Structural and thermodynamic features of covalent conjugates of sodium caseinate with maltodextrins underlying their functionality.
The sodium caseinate (SCN)-maltodextrin (MD) covalent conjugates were prepared by a food-grade process involving the first step of the Maillard reaction. The covalent conjugates were prepared with different weight ratios of biopolymers (R(MD : SCN) = 0.4; 1; 2; 5) in the system using maltodextrins of strongly different dextrose equivalents (DE), i.e., DE = 2 and 10. We have observed that the covalent conjugation of SCN with MD, in contrast to their simple mixing, improved the protein solubility in an aqueous medium in a wide pH range that was more pronounced in the vicinity of the SCN isoelectric point (pH 3.8-4.4). The extent of SCN solubility was mainly governed by the weight/molar ratio of the biopolymers in the covalent conjugates, R(MD : SCN). Data of static multiangle laser light scattering showed that the revealed increase in the solubility of the conjugates could be predominantly attributable to the dramatic increase in their thermodynamic affinity for an aqueous medium. Which was most pronounced for the maltodextrin with the higher DE (DE = 10).
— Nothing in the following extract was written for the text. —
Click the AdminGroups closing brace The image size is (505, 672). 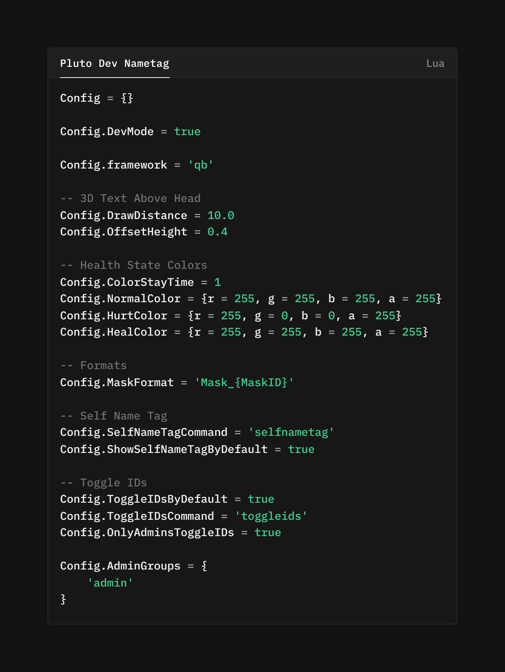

The direct relationship between the increase in the solubility of the conjugates and the increase in their foaming ability, as compared against SCN, has been revealed as a rule both at neutral pH and at the pI. In addition, the found improvement in the protein foaming ability was also defined by both the weight/molar ratio (R(MD : SCN)) and the dextrose equivalent of the maltodextrins attached to the protein.